═════ Passage given ═════

It’s that time of the year again, and after last month’s unveiling of Arm’s newest infrastructure Neoverse V1 and Neoverse N2 CPU IPs, it’s now time to cover the client and mobile side of things. This year, things Arm is shaking things up quite a bit more than usual as we’re seeing three new generation microarchitectures for mobile and client: The flagship Cortex-X2 core, a new A78 successor in the form of the Cortex-A710, and for the first time in years, a brand-new little core with the new Cortex-A510. The three new CPUs form a new trio of Armv9 compatible designs that aim to mark a larger architectural/ISA shift that comes very seldomly in the industry.

Alongside the new CPU cores, we’re also seeing a new L3 and cluster design with the DSU-110, and Arm is also making a big upgrade in its interconnect IP with the new cache coherent CI-700 mesh network and NI-700 network-on-chip IPs.

The Cortex-X2, A710 and A510 follow up on last year's X1, A78 and A55. For the new Cortex-X2 and A710 in particular, these are direct microarchitectural successors to their predecessors. These parts, while iterating on generational improvements in IPC and efficiency, also incorporate brand-new architectural features in the form of Armv9 and new extensions such as SVE2.

The Cortex-A510, Arm's new little core, is a larger microarchitectural jump, as it represents a new clean-sheet CPU design from Arm’s Cambridge CPU design team. A510 brings large IPC improvements while still having a continued focus on power efficiency, and, perhaps most interestingly, retains its characteristic in-order microarchitectural.

An Armv9 CPU Family – AArch64 only for all practical purposes*

The new CPU family marks one of the largest architectural jumps we’ve had in years, as the company is now baselining all three new CPU IPs on Armv9.0. We've extensively covered the details of the new Arm architecture back in late March. Cornerstone features of the new ISA include the new enrollment of prior optional/missing Armv8.2+ features that weren’t guaranteed in mobile and client designs (mostly due to the older A55 cores), and the introduction of new SVE2 SIMD and vector extensions.

One big change we’ve been expecting for quite some time now is that we’ll be seeing a deprecation of the 32-bit AArch32 execution mode in upcoming Arm Cortex-A mobile cores. The clock has been ticking for 32-bit apps ever since Google’s announced in 2019 that the Google Play store will require for 64-bit app uploads, and the company will stop serving 32-bit applications to 64-bit compatible devices later this summer

While Arm is declaring that shift to happen in 2023, for all intents and purposes it’s already happening next year for most global users. Both the Cortex-X2 flagship core and the Cortex-A510 little cores are AArch64-only microarchitectures that are no longer able to execute AArch32 code.

═════

▶ [Task instructions]
A. In the article on Arm's new mobile CPUs, which two cores are AArch64-only and can no longer execute AArch32 code?
B. Using the article on Arm's new mobile CPUs, explain why the Cortex-A510 is a larger microarchitectural jump than the Cortex-X2 and Cortex-A710.
C. Continue the article on Arm's new mobile CPUs from where it stops.

═════ Raw records ═════

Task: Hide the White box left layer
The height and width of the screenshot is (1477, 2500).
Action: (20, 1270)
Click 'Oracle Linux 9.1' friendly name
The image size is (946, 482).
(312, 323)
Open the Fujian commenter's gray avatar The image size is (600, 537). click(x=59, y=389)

═════

▶ [Results of the exercise]
A. The Cortex-X2 and the Cortex-A510.

B. The Cortex-X2 and Cortex-A710 are direct microarchitectural successors to the X1 and A78. The Cortex-A510, however, is a new clean-sheet CPU design from Arm's Cambridge CPU design team.

C.
With that said, sharp readers will note that two out of three CPUs isn't a complete shift, and the reason for that is because the Cortex-A710 actually still supports AArch32. Arm states that the reason for this is primarily to meet the needs of the Chinese mobile market, which lacks the homogeneous ecosystem capabilities of the global Play Store markets, and Chinese vendors and their domestic app market require a little more time to facilitate the shift towards 64-bit only. This means we’ll have an odd scenario next year of having SoCs on which only the middle cores are able to execute 32-bit applications, with those apps being relegated to the middle A710 cores and missing out on the little A510 cores’ power efficiency or the X2 cores’ performance.

On the big core side, the new Cortex-X2 and Cortex-A710 are successors to the Cortex-X1 and Cortex-A78. Both designs are mostly designed by Arm’s Austin design team, and represent the 4th generation of this microarchitecture family, which had started off with the Cortex-A76 several years ago. These cores should be the last of this microarchitecture family before Arm hands things off to a completely new design with next year’s new Sophia cores.

In terms of design philosophy, the X2 and A710 generally keep the same overarching goals the X1 and A78 had defined: The X-series continues to focus on advancing performance by increasing microarchitectural structures and by Arm being willing to make compromises on power within reasonable limits. Meanwhile the A710 continues to focus on advancing performance and efficiency through smarter design and with a large focus on maximizing the power, performance, and area (PPA) balance of the IP.

One point Arm makes in the above slide is having optimized critical paths and physical design for sustained voltage operations – this is more of a goal the company is striving for in the next generations of “middle” cores rather than something that’s specifically reflected in the Cortex-A710.

This year, we are also finally seeing a new little core. We had covered the Cortex-A55 back in 2017, and since then we haven’t had seen any updates to Arm’s little cores, to the point of it being seen as large weakness of last few generations of mobile SoCs.

The new Cortex-A510 is a clean-sheet design from Arm’s Cambridge design team, leveraging a lot of the technologies that had been employed in the company’s larger cores, but implemented into a new in-order little microarchitecture. Yes – we’re still talking about an in-order core, and Arm still sees this to be the best choice in terms of extracting the best efficiency and “Days of use” of mobile devices.

Even though it’s a in-order core, Arm made a comparison that the new design is extremely similar to a flagship core of 2017 – namely the Cortex-A73, achieving very similar IPC and frequency capabilities whilst consuming a lot less power.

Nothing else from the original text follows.